Yes, we continued to use SAS. But we also began to use tools like R. R became a pivotal tool in most universities. But many businesses still used SAS for their “big iron” systems. At the same time, many companies moved from SAS to Microsoft-based tools (including MS Excel and its pivot tables).

TICK Seizes Time Series Data Crown

Over the past few years, “stack-oriented” tools have emerged as the next “new thing” in data centers. [Note: Stacks are like clouds; they are everywhere and they are impossible to define simply.] Most corporations have someone’s “stack” running their business – whether it be Amazon AWS, Microsoft Azure, Docker, Kubernetes, or a plethora of other tools.  And most commercial ventures are choosing hybrid stacks (with commercial and open source components).

And the migration towards “stacks” for execution is encouraging the migration to “stacks” for analysis. Indeed, the entire shift towards NoSQL databases is being paired with a shift towards time series databases.  Today, one of the hottest “stacks” for analysis is TICK (i.e., Telegraf, InfluxDB, Chronograf, and Kapacitor).

TICK Stack @ Home

Like most projects, I stumbled onto the TICK stack. I use Home Assistant to manage a plethora of IoT devices. And as the device portfolio has grown, my need for monitoring these devices has also increased. A few months ago, I noted that an InfluxDB add-on could be found for HassIO.  So I installed the add-on and started collecting information about my Home Assistant installation.

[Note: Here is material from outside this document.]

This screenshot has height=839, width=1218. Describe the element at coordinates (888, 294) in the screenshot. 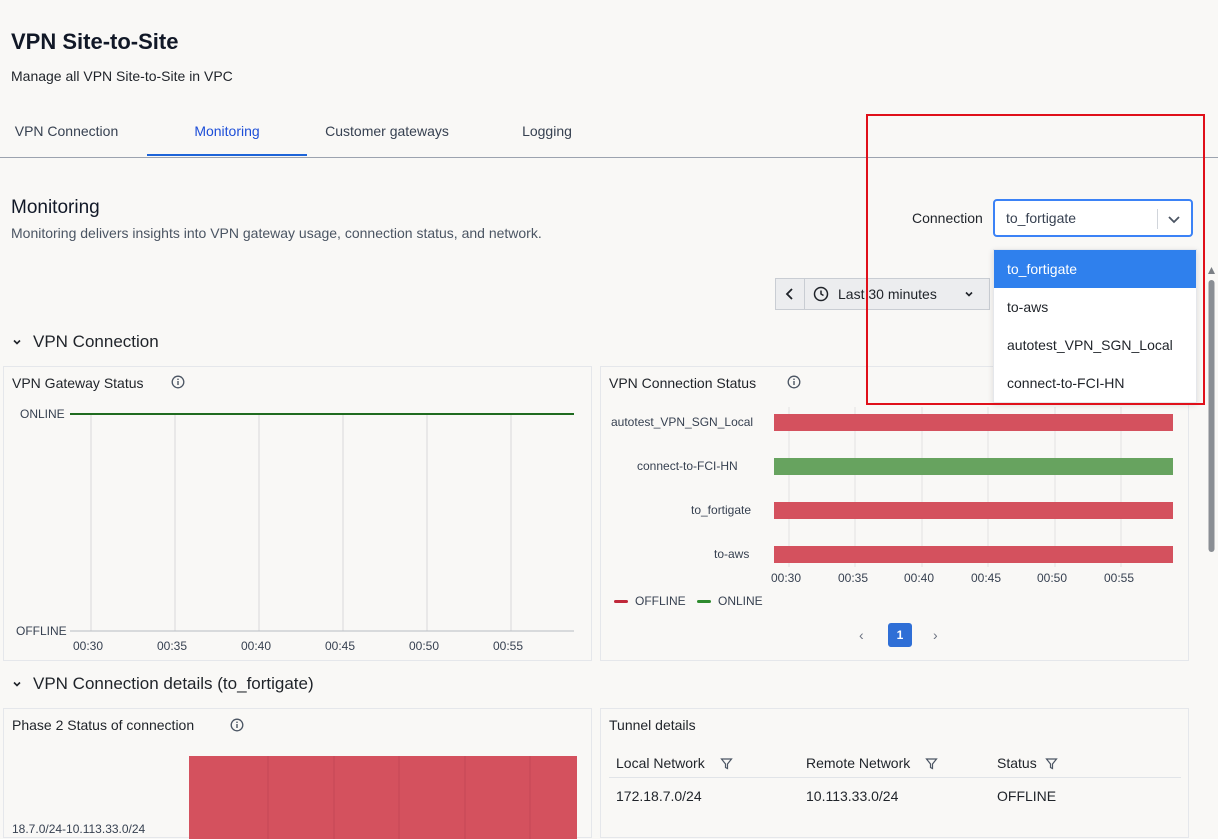

I see `time-range-label: Last 30 minutes` at that location.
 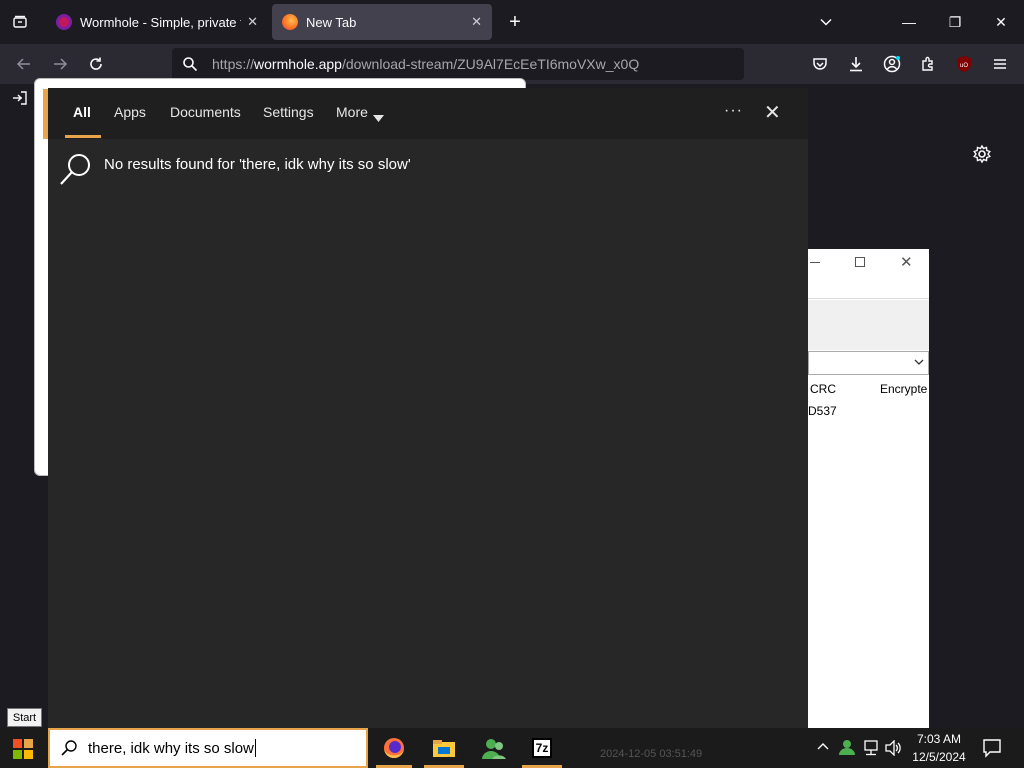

Unfortunately, the data that I collected began to exceed my capacity to store the data on the SD card that I had in my Raspberry Pi. So after running the system for a few weeks, I decided to turn the data collection off – at least until I solved some architectural problems. And so the TICK stack went on the back burner.

I had solved a bunch of other IoT issues last week. So this week, I decided to focus on getting the TICK stack operational within the office. After careful consideration, I concluded that the test cases for monitoring would be a Windows/Intel server, a Windows laptop, my Pi-hole server, and my Home Assistant instance.

Since I was working with my existing asset inventory, I decided to host the key services (or daemons) on my Windows server. So I installed Chronograf, InfluxDB, and Kapicitor onto that system. Since there was no native support for a Windows service install, I used the Non-Sucking Service Manager (NSSM) to create the relevant Windows services. At the same time, I installed Telegraf onto a variety of desktops, laptops, and Linux systems. After only a few hiccups, I finally got everything deployed and functioning automatically. Phew!

Bottom Line

I implemented the TICK components onto a large number of systems. And I am now collecting all sorts of time series data from across the network. As I think about what I’ve done in the past few days, I realize just how important it is to stand on the shoulders of others. A few decades ago, I would have paid thousands of dollars to collect and analyze this data. Today, I can do it with only a minimal investment of time and materials. And given these minimal costs, it will be possible to use these findings for almost every DevOps engagement that arises.